2. Reconditioning (persyaratan ulang)

Yaitu perubahan sebagian atau seluruh syarat-syarat kredit yang tidak terbatas pada perubahan jadwal pembayarannya, jangka waktu, dan atau persyaratan lainnya, sepanjang tidak menyangkut perubahan maksimum saldo kredit. Dalam reconditioning ini dapat pula diberikan kepada debitur

keringanan berupa pembebasan sebagian bunga tertunggak atau penghentian perhitungan bunga bagi debitur yang bersifat jujur, terbuka dan cooperative, serta bagi debitur yang usahanya masih potensial dapat beroperasi dengan menguntungkan namun mengalami kesulitan keuangan.

3. Restructuring (penataan ulang)

Yaitu perubahan syarat-syarat kredit yang menyangkut penambahan dana bank, konversi seluruh atau sebagian dari kredit menjadi penyertaan dalam perusahaan, yang dapat disertai dengan penjadwalan kembali dan atau persyaratan kembali.

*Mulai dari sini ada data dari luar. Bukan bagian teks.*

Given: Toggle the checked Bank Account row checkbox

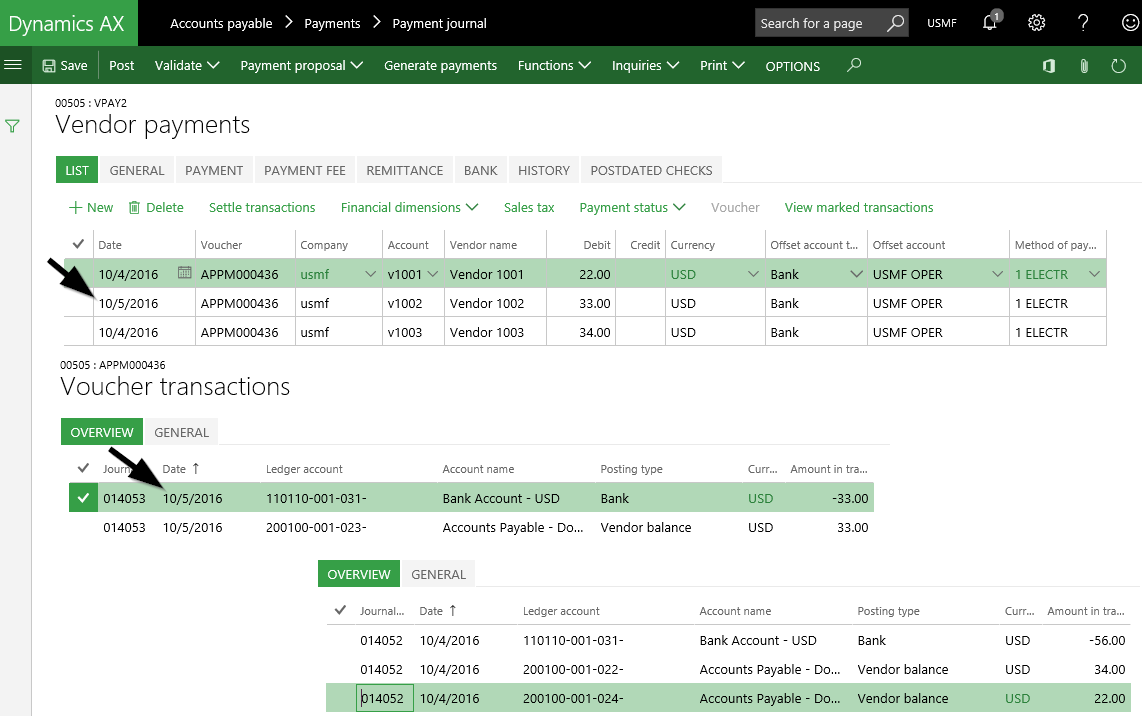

4. Eksekusi Barang Jaminan

Yaitu penjualan barang-barang yang dijadikan jaminan dalam rangka pelunasan utang. Pelaksanaan ini dilakukan terhadap kategori kredit yang memang benar-benar, menurut bank, usaha debitur sudah tidak dapat lagi dibantu untuk disehatkan kembali atau usaha nasabah yang sudah tidak memiliki prospek untuk dikembangkan.

2.3.5 Dampak Non Performing Loan

Kredit macet dalam jumlah besar yang relatif besar atau bahkan informasi yang tidak benar mengenai kredit macet yang dialami bank tertentu, jika tidak segera diambil langkah penanggulangan, maka akan menimbulkan kegelisahan pada nasabah bank yang bersangkutan dan memungkinkan terjadinya rush. Kredit macet yang cukup besar dalam industri perbankan membawa dampak yang cukup luas yaitu secara:

1. Makro, mengingat sebagian dana yang dihimpun bank digunakan untuk menutup kewajiban baik jangka pendek atau panjang, maka kemampuan bank dalam memberikan kredit baru menjadi berkurang sehingga menutup kemungkinan calon debitur baru untuk memperoleh fasilitas kredit dari bank yang bersangkutan. Dampak lainnya bank cenderung terlalu selektif dan berhati-hati memberikan kredit sehingga ekspansi pemberian kredit menjadi menurun. Selain itu proses pemberian kredit cenderung lama dari prosedur normal dan mengakibatkan biaya dana serta bunga kredit menjadi lebih tinggi.

2. Mikro, merugikan perkembangan usaha dan kesehatan bank. Keadaan tersebut mempengaruhi likuiditas bank, dalam arti kemungkinan bank tidak dapat memenuhi kewajibannya segera. Disamping itu, bekerjanya penerimaan mempengaruhi solvabilitas dan rentabilitas bank, hal tersebut juga akan mempengaruhi keadaan permodalan.